Direksi KBS Geram dengan Pemberitaan Keeper Hamili Orangutan

Direksi KBS Geram dengan Pemberitaan Keeper Hamili Orangutan


Direksi dari Kebun Binatang Surabaya (KBS) geram dengan beredarnya berita tentang hamilnya orangutan KBS dibuat oleh seorang penjaganya. Berita ini dipublikasikan oleh salah satu media lokal yang mengutip dari worldnewsdailyreport.com.
Dalam pemberitaan itu dikabarkan bahwa seorang perawat (keeper) di KBS ditangkap dan didakwa atas tuduhan penyerangan seksual kepada sejumlah satwa koleksi.

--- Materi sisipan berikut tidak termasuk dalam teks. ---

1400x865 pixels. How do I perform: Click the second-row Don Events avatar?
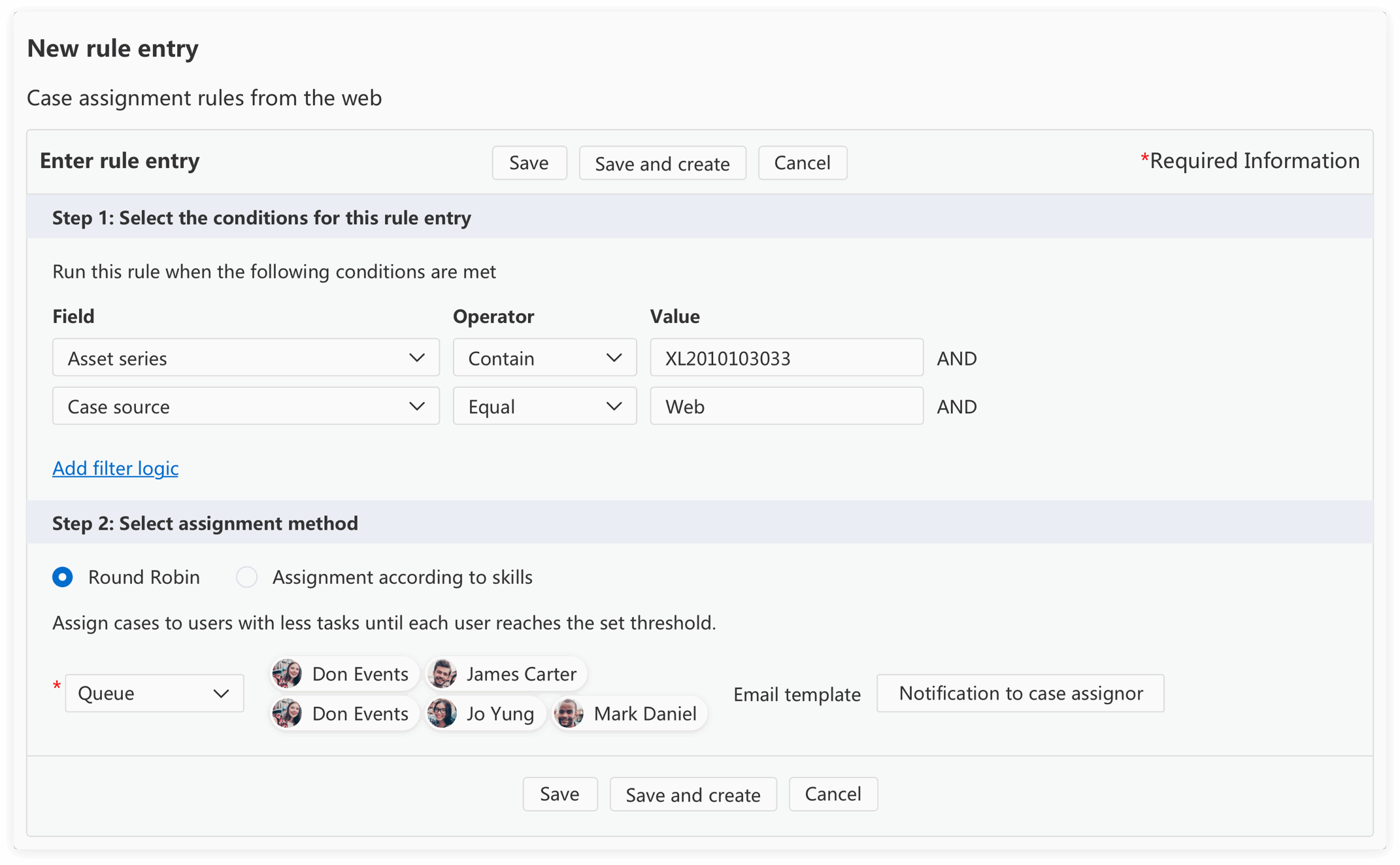(x=288, y=713)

Bahkan, penjaga itu dituding menghamili seekor orangutan betina bernama Marylin di KBS.

“Artikel itu tidak benar, itu berita hoax. Ini tuduhan berat dan menyangkut moral,” kata Pejabat Sementara (Pjs) Direktur Utama KBS Aschta Boestani Tajuddin. Ia kecewa karena media massa lokal ikut memuat informasi itu tanpa meminta konfirmasi terlebih dahulu.
Seperti yang dikutip dari tempo.co, Aschta juga mengungkapkan, KBS memiliki 4 koleksi orangutan betina yaitu bernama Dora, Tini, Avika dan Rizky. Tak ada satupun yang bernama Marylin. Selain itu, tak ada pula tempat bagi perawat untuk melakukan hubungan seks dengan satwa di sana. “Terlebih kami semua punya moral dan tidak akan berbuat seperti itu hanya untuk sensasi,” ujarnya geram dengan pemberitaan media massa.

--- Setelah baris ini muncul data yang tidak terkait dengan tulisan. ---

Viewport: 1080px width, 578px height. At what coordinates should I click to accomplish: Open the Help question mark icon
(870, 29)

Aschta yang sebelumnya aktif di The Borneo Orangutan Survival Foundation itu tidak mengetahui dengan pasti apa sebenarnya alasan derta motif di balik artikel yang ditulis di situs worldnewsdailyreport.com itu. Terlebih situs itu juga tak meminta klarifikasi terlebih dahulu. “Berita tentang KBS di luar Indonesia itu masih buruk. Foto-foto satwa yang menyedihkan pada 2010 masih beredar dan orang-orang meyakini itu adalah keadaan terkini,” jelasnya.

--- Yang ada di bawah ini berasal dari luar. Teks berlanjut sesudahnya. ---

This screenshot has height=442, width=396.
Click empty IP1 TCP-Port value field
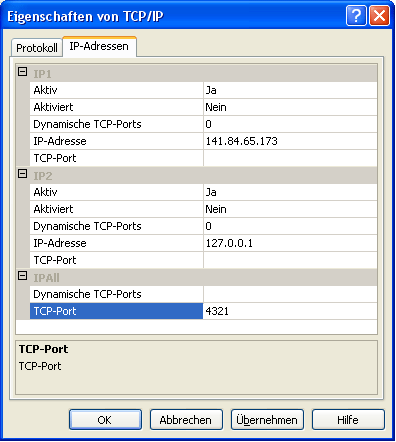point(290,158)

Salah seorang keeper (perawat) yang tidak diketahui namanya, konon diberitakan menghamili orangutan dibuktikan melalui rekaman CCTV di sejumlah titik. Worldnewsdailyreport.com mengutip kesaksian karyawan yang bernama Akhiroel Yahya, yang menjelaskan bahwa beberapa dari  hewan tersebut tampak menjadi terangsang saat pemberian makanan.
“Tapi yang paling membuat kami curiga adalah ketika kami menemukan Marylin, orangutan tertua kami, hamil,” ungkapnya lalu menambahkan, “Padahal, dia tidak pernah kontak dengan orangutan lain karena sifatnya yang agresif, sehingga tidak masuk akal.”